/---

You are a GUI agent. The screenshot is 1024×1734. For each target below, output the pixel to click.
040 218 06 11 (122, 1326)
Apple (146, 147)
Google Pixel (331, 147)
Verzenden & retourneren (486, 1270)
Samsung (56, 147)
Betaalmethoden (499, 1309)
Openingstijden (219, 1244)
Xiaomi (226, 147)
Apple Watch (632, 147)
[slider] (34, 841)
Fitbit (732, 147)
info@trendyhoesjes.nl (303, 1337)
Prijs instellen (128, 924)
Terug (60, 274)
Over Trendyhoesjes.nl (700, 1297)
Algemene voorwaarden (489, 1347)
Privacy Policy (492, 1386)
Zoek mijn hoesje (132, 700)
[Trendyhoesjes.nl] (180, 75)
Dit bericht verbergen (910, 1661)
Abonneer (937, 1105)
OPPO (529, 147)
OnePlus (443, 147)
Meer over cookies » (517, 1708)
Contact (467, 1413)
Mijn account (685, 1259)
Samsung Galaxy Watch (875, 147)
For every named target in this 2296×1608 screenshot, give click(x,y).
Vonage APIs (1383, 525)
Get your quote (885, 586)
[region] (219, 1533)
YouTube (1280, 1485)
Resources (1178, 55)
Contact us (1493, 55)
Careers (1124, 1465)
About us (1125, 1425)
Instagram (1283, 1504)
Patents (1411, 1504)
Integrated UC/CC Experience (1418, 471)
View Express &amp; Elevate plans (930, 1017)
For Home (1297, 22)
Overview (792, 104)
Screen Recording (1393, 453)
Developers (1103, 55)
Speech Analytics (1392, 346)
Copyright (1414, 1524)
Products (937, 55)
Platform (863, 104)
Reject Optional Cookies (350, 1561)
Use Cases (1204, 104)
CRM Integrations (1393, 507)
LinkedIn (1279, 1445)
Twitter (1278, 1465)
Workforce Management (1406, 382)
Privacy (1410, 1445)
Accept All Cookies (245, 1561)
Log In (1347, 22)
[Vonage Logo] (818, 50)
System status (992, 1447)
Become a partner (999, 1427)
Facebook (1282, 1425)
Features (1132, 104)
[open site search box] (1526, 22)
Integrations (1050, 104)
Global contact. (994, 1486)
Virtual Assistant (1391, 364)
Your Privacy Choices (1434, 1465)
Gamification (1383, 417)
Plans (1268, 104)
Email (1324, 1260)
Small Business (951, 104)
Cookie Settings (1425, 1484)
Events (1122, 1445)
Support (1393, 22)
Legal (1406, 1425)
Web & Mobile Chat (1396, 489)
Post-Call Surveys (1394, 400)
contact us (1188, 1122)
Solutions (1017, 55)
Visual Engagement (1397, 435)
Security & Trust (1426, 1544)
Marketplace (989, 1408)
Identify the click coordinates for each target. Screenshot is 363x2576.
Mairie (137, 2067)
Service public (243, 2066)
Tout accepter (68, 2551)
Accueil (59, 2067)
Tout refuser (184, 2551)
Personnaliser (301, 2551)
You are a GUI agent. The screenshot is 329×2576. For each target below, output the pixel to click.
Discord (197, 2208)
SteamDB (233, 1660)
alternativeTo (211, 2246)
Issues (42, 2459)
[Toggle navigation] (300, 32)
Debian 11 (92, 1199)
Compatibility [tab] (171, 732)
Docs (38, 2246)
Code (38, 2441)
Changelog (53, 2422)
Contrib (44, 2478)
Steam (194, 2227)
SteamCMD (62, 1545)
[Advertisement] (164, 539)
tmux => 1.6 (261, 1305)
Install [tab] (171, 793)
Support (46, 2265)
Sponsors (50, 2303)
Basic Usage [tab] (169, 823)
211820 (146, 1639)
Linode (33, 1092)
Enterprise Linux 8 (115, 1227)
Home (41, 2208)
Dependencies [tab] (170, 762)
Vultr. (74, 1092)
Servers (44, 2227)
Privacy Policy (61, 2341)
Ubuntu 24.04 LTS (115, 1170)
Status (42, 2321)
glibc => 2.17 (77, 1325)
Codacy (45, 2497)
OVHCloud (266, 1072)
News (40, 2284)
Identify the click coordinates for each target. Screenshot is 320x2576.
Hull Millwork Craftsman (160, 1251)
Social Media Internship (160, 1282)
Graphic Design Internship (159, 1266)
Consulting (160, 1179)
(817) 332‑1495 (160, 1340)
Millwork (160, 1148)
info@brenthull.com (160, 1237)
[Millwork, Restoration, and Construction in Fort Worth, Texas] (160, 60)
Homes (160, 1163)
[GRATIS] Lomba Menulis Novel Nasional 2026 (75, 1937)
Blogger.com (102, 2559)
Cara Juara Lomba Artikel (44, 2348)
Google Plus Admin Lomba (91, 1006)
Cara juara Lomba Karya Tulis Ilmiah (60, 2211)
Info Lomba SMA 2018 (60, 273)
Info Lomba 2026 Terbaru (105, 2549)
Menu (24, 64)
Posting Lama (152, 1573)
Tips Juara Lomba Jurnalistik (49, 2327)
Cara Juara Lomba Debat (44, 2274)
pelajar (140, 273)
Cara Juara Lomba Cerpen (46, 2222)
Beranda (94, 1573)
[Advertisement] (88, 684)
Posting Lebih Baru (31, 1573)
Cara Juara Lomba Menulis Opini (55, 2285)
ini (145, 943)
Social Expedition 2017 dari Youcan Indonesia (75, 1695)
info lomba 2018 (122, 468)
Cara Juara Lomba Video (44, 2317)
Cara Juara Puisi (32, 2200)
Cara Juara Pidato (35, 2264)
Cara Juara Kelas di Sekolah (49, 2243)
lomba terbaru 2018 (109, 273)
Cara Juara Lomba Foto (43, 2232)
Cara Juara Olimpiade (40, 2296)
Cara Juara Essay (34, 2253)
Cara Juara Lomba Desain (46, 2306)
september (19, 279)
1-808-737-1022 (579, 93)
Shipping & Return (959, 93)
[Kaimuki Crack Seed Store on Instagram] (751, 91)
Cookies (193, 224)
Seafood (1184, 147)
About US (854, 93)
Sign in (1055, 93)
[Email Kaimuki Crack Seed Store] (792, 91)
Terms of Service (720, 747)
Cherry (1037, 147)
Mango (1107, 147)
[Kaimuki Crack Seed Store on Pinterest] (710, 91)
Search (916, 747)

\---

◆ **Requirement**: Please write the entries out again exactly as they stand.

◆ **Response to this task**:
You are a GUI agent. The screenshot is 1024×1734. For each target below, output the pixel to click.
040 218 06 11 (122, 1326)
Apple (146, 147)
Google Pixel (331, 147)
Verzenden & retourneren (486, 1270)
Samsung (56, 147)
Betaalmethoden (499, 1309)
Openingstijden (219, 1244)
Xiaomi (226, 147)
Apple Watch (632, 147)
[slider] (34, 841)
Fitbit (732, 147)
info@trendyhoesjes.nl (303, 1337)
Prijs instellen (128, 924)
Terug (60, 274)
Over Trendyhoesjes.nl (700, 1297)
Algemene voorwaarden (489, 1347)
Privacy Policy (492, 1386)
Zoek mijn hoesje (132, 700)
[Trendyhoesjes.nl] (180, 75)
Dit bericht verbergen (910, 1661)
Abonneer (937, 1105)
OPPO (529, 147)
OnePlus (443, 147)
Meer over cookies » (517, 1708)
Contact (467, 1413)
Mijn account (685, 1259)
Samsung Galaxy Watch (875, 147)
For every named target in this 2296×1608 screenshot, give click(x,y).
Vonage APIs (1383, 525)
Get your quote (885, 586)
[region] (219, 1533)
YouTube (1280, 1485)
Resources (1178, 55)
Contact us (1493, 55)
Careers (1124, 1465)
About us (1125, 1425)
Instagram (1283, 1504)
Patents (1411, 1504)
Integrated UC/CC Experience (1418, 471)
View Express &amp; Elevate plans (930, 1017)
For Home (1297, 22)
Overview (792, 104)
Screen Recording (1393, 453)
Developers (1103, 55)
Speech Analytics (1392, 346)
Copyright (1414, 1524)
Products (937, 55)
Platform (863, 104)
Reject Optional Cookies (350, 1561)
Use Cases (1204, 104)
CRM Integrations (1393, 507)
LinkedIn (1279, 1445)
Twitter (1278, 1465)
Workforce Management (1406, 382)
Privacy (1410, 1445)
Accept All Cookies (245, 1561)
Log In (1347, 22)
[Vonage Logo] (818, 50)
System status (992, 1447)
Become a partner (999, 1427)
Facebook (1282, 1425)
Features (1132, 104)
[open site search box] (1526, 22)
Integrations (1050, 104)
Global contact. (994, 1486)
Virtual Assistant (1391, 364)
Your Privacy Choices (1434, 1465)
Gamification (1383, 417)
Plans (1268, 104)
Email (1324, 1260)
Small Business (951, 104)
Cookie Settings (1425, 1484)
Events (1122, 1445)
Support (1393, 22)
Legal (1406, 1425)
Web & Mobile Chat (1396, 489)
Post-Call Surveys (1394, 400)
contact us (1188, 1122)
Solutions (1017, 55)
Visual Engagement (1397, 435)
Security & Trust (1426, 1544)
Marketplace (989, 1408)
Identify the click coordinates for each target. Screenshot is 363x2576.
Mairie (137, 2067)
Service public (243, 2066)
Tout accepter (68, 2551)
Accueil (59, 2067)
Tout refuser (184, 2551)
Personnaliser (301, 2551)
You are a GUI agent. The screenshot is 329×2576. For each target below, output the pixel to click.
Discord (197, 2208)
SteamDB (233, 1660)
alternativeTo (211, 2246)
Issues (42, 2459)
[Toggle navigation] (300, 32)
Debian 11 (92, 1199)
Compatibility [tab] (171, 732)
Docs (38, 2246)
Code (38, 2441)
Changelog (53, 2422)
Contrib (44, 2478)
Steam (194, 2227)
SteamCMD (62, 1545)
[Advertisement] (164, 539)
tmux => 1.6 (261, 1305)
Install [tab] (171, 793)
Support (46, 2265)
Sponsors (50, 2303)
Basic Usage [tab] (169, 823)
211820 (146, 1639)
Linode (33, 1092)
Enterprise Linux 8 (115, 1227)
Home (41, 2208)
Dependencies [tab] (170, 762)
Vultr. (74, 1092)
Servers (44, 2227)
Privacy Policy (61, 2341)
Ubuntu 24.04 LTS (115, 1170)
Status (42, 2321)
glibc => 2.17 (77, 1325)
Codacy (45, 2497)
OVHCloud (266, 1072)
News (40, 2284)
Identify the click coordinates for each target. Screenshot is 320x2576.
Hull Millwork Craftsman (160, 1251)
Social Media Internship (160, 1282)
Graphic Design Internship (159, 1266)
Consulting (160, 1179)
(817) 332‑1495 (160, 1340)
Millwork (160, 1148)
info@brenthull.com (160, 1237)
[Millwork, Restoration, and Construction in Fort Worth, Texas] (160, 60)
Homes (160, 1163)
[GRATIS] Lomba Menulis Novel Nasional 2026 (75, 1937)
Blogger.com (102, 2559)
Cara Juara Lomba Artikel (44, 2348)
Google Plus Admin Lomba (91, 1006)
Cara juara Lomba Karya Tulis Ilmiah (60, 2211)
Info Lomba SMA 2018 (60, 273)
Info Lomba 2026 Terbaru (105, 2549)
Menu (24, 64)
Posting Lama (152, 1573)
Tips Juara Lomba Jurnalistik (49, 2327)
Cara Juara Lomba Debat (44, 2274)
pelajar (140, 273)
Cara Juara Lomba Cerpen (46, 2222)
Beranda (94, 1573)
[Advertisement] (88, 684)
Posting Lebih Baru (31, 1573)
Cara Juara Lomba Menulis Opini (55, 2285)
ini (145, 943)
Social Expedition 2017 dari Youcan Indonesia (75, 1695)
info lomba 2018 (122, 468)
Cara Juara Lomba Video (44, 2317)
Cara Juara Puisi (32, 2200)
Cara Juara Pidato (35, 2264)
Cara Juara Kelas di Sekolah (49, 2243)
lomba terbaru 2018 (109, 273)
Cara Juara Lomba Foto (43, 2232)
Cara Juara Olimpiade (40, 2296)
Cara Juara Essay (34, 2253)
Cara Juara Lomba Desain (46, 2306)
september (19, 279)
1-808-737-1022 (579, 93)
Shipping & Return (959, 93)
[Kaimuki Crack Seed Store on Instagram] (751, 91)
Cookies (193, 224)
Seafood (1184, 147)
About US (854, 93)
Sign in (1055, 93)
[Email Kaimuki Crack Seed Store] (792, 91)
Terms of Service (720, 747)
Cherry (1037, 147)
Mango (1107, 147)
[Kaimuki Crack Seed Store on Pinterest] (710, 91)
Search (916, 747)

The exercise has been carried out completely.